BEGIN Information
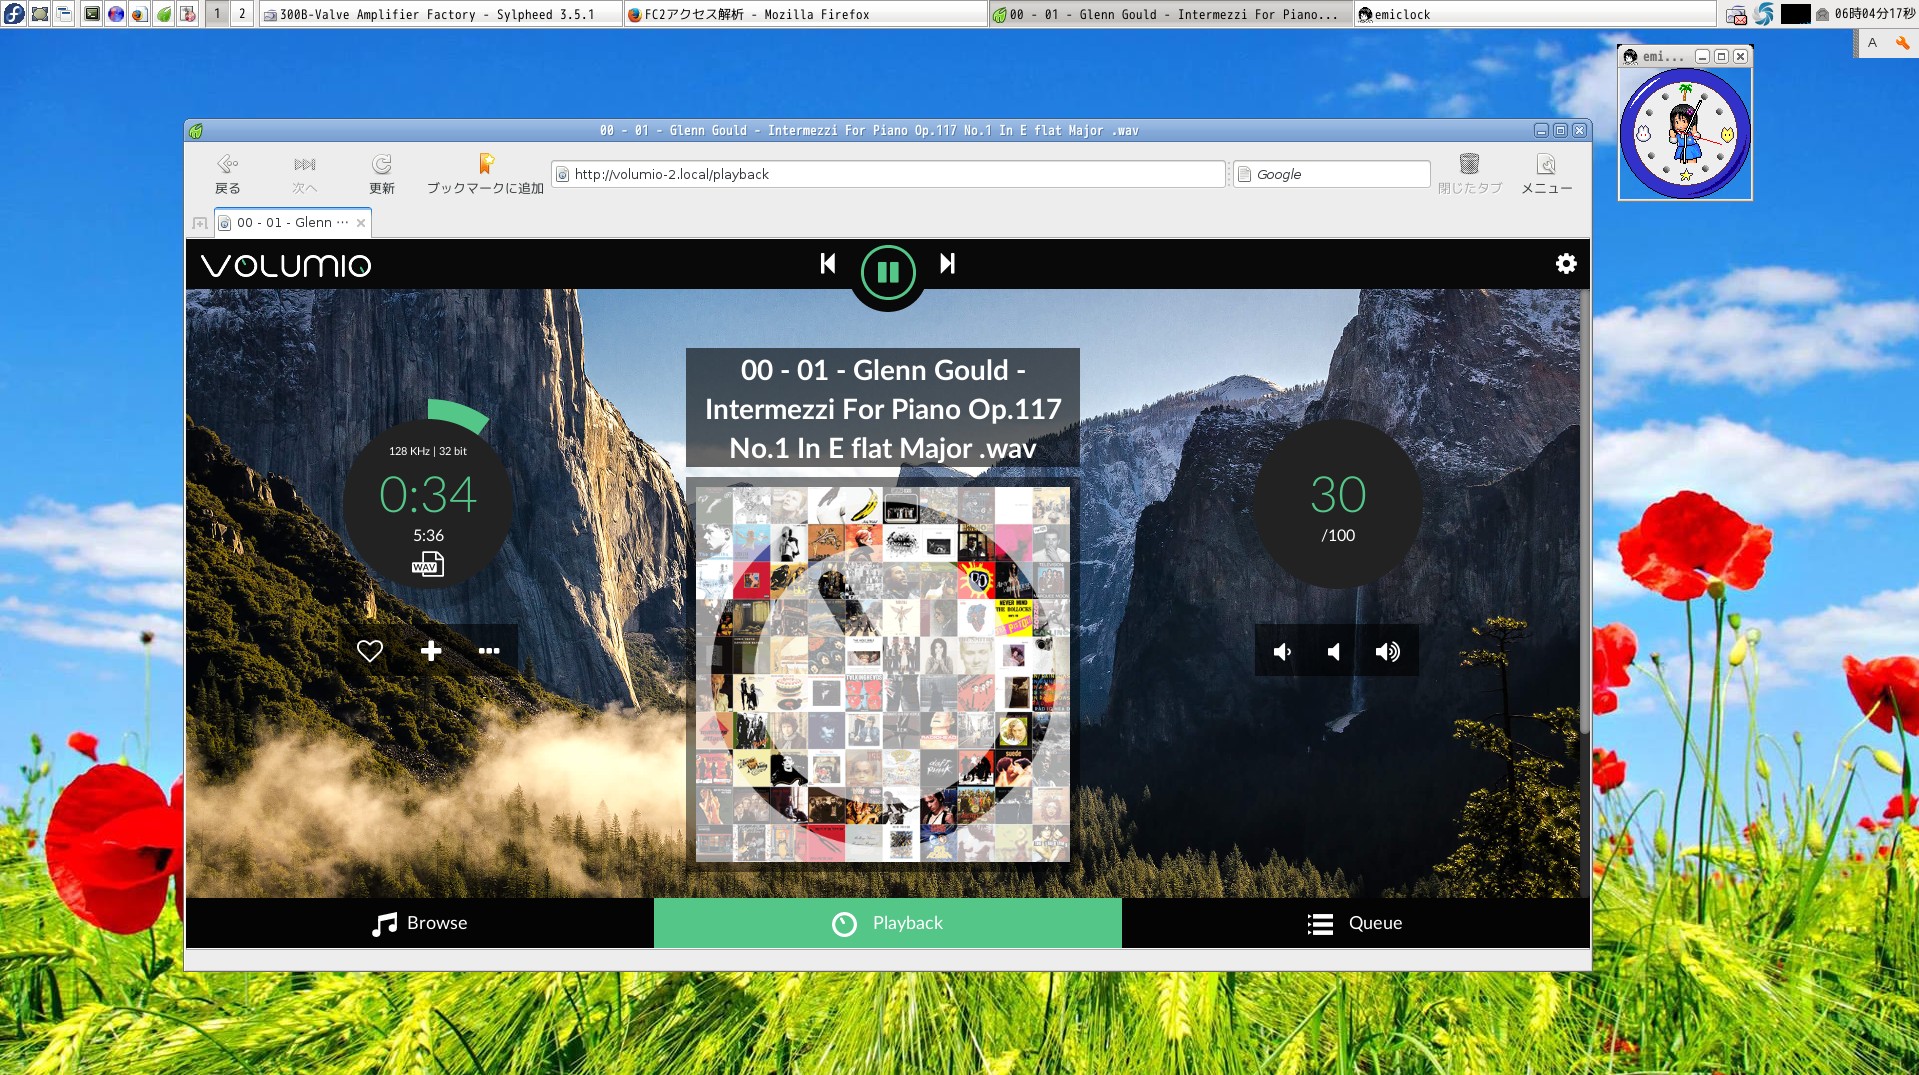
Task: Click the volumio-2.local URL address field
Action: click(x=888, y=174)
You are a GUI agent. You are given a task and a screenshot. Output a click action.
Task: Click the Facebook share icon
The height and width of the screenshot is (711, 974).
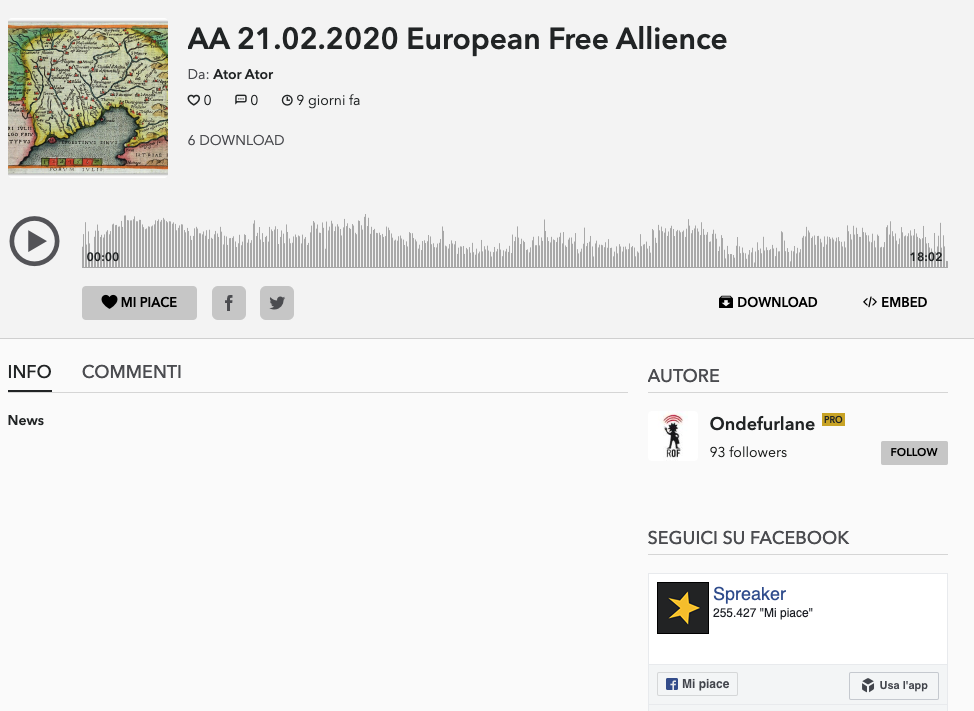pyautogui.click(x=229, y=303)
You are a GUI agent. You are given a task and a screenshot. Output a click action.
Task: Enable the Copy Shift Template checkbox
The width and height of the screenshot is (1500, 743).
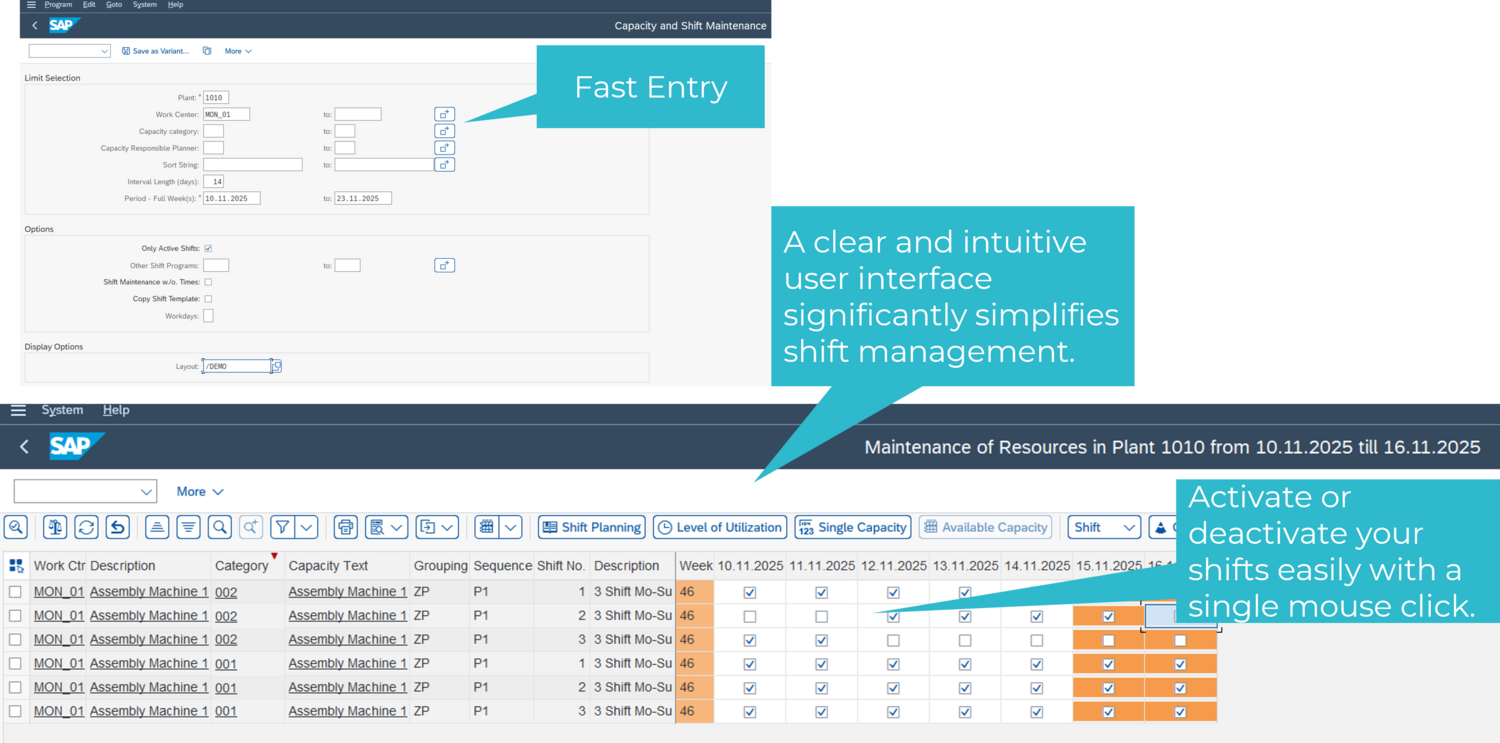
END Information
Activity:
Repeat exactly the lines above, from the line containing "Task: Click the Facebook share icon" through the last line of the records, inclusive; omit any pictures.

Result for this exercise:
Task: Click the Facebook share icon
The height and width of the screenshot is (711, 974).
pyautogui.click(x=229, y=303)
You are a GUI agent. You are given a task and a screenshot. Output a click action.
Task: Enable the Copy Shift Template checkbox
The width and height of the screenshot is (1500, 743).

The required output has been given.